Fritsche I, Jonas E, Fankhänel T. J. Pers. Soc. Psychol. 2008; 95(3): 524-541.

Affiliation

Institut fur Psychologie, Friedrich-Schiller-Universität Jena, Jena, Germany. immo.fritsche@uni-jena.de

Copyright

(Copyright © 2008, American Psychological Association)

DOI

10.1037/a0012666

PMID

18729692

Abstract

Terror management research has shown that mortality salience (MS) leads to increased support and defense of cultural ingroups and their norms (i.e., worldview defense, WD). The authors investigated whether these effects can be understood as efforts to restore a generalized sense of control by strengthening one's social ingroup.
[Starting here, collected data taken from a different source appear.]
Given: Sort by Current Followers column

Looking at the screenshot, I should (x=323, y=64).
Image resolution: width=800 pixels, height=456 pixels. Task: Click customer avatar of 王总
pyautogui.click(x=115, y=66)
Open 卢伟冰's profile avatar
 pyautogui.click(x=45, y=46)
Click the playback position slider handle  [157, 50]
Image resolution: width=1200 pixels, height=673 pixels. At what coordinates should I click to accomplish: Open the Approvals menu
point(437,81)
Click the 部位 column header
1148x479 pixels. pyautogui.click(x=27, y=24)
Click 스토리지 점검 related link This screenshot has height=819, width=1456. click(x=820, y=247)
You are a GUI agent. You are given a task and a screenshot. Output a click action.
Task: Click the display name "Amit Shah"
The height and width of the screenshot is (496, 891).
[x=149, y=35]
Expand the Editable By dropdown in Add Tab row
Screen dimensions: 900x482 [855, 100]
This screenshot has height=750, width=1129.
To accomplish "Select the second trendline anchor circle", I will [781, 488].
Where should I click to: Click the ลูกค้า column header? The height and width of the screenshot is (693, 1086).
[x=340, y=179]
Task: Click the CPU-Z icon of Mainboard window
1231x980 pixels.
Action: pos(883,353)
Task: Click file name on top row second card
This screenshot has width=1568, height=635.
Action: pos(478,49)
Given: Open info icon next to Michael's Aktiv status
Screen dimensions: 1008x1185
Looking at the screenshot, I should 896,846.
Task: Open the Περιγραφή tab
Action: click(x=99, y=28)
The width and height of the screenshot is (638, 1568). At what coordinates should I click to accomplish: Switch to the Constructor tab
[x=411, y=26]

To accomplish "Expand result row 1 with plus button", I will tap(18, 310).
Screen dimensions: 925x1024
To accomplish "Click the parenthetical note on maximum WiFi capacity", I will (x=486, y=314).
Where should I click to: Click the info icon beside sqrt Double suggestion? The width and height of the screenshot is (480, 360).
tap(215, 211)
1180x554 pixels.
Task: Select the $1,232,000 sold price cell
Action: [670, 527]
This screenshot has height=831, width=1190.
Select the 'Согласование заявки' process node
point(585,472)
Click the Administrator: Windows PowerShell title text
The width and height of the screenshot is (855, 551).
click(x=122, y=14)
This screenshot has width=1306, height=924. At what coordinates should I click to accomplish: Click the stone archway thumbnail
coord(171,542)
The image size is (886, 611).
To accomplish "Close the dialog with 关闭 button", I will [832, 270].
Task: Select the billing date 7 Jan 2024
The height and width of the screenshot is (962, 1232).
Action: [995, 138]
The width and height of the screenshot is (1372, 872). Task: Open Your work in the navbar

In Studies 1-3, the authors found that WD was only increased following pure death salience, compared with both dental pain salience and salience of self-determined death. As both the pure death and the self-determined death conditions increased accessibility of death-related thoughts (Study 4), these results do not emerge because only the pure death induction makes death salient. At the same time, Study 5 showed that implicitly measured control motivation was increased in the pure death salience condition but not under salience of both self-determined death and dental pain. Finally, in Study 6, the authors manipulated MS and control salience (CS) independently and found a main effect for CS but not for MS on WD. The results are discussed with regard to a group-based control restoration account of terror management findings.